Extract all the prize motivations from the JSON-list, convert into a character vector of words, remove stop words and visualise the relative frequencies of remaining words in a word-cloud. R-packages for plotting word clouds include e.g. wordcloud, wordcloud2 and ggwordcloud and a list of stop words can be fetched by
stop_words_url <- "https://raw.githubusercontent.com/stopwords-iso/stopwords-en/master/stopwords-en.txt"
stopwords <- read_table(stop_words_url, col_names = "words")
The repo to student review will be assigned at 2019-12-09. Deadline for the peer-review is Wed, 2019-12-11 at 12:00 (noon). The specific tasks to do during peer review:
The main purpose of the peer review is to encourage you to read/consider other people’s coding solutions.
As for the review itself, focus on the positive sides and leave the “marking” to the teachers. You will not be graded by the length of your review. Sometimes a quick “Nice work!” with 1-2 examples of what was nice is sufficient and it may even preferable to a long review submitted late or not submitted at all.

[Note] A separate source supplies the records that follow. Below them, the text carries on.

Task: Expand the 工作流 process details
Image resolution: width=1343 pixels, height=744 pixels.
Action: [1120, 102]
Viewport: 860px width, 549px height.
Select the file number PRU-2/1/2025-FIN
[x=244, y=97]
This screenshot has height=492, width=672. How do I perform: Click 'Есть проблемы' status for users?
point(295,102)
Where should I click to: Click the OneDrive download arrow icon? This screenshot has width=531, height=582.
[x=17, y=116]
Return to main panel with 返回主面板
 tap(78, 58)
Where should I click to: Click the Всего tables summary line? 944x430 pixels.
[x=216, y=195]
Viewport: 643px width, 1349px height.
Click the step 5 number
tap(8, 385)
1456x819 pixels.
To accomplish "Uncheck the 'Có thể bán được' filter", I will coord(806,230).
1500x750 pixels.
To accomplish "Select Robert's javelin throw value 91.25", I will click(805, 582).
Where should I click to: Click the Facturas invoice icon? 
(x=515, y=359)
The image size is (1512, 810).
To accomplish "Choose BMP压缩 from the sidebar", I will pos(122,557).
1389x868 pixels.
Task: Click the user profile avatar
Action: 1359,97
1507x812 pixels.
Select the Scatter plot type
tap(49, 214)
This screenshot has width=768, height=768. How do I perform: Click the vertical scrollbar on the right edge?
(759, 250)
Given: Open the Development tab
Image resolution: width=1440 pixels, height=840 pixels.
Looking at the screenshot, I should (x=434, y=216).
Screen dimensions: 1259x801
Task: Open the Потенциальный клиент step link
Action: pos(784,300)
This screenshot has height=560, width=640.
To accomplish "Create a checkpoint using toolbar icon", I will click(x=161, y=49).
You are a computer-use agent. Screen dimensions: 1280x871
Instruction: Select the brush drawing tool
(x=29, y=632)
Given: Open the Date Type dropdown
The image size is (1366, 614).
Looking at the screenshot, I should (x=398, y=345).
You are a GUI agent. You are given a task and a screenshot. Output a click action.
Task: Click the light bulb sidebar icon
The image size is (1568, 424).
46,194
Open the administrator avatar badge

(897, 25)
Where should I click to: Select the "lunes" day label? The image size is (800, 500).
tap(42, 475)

Furthermore, please connect your comments to a particular revision, you can use the commithash to refer to the commit in the issue, i.e. like
I’ve reviewed your commit 287b1ae. Nice work! What I find cool in your code is that…
The commit hash can be found in the upper right corner when looking at the file on GitHub (see screenshot below).
This helps put your comments in context in case future revisions change fundamental things you commented. Reviews in Swedish are fine!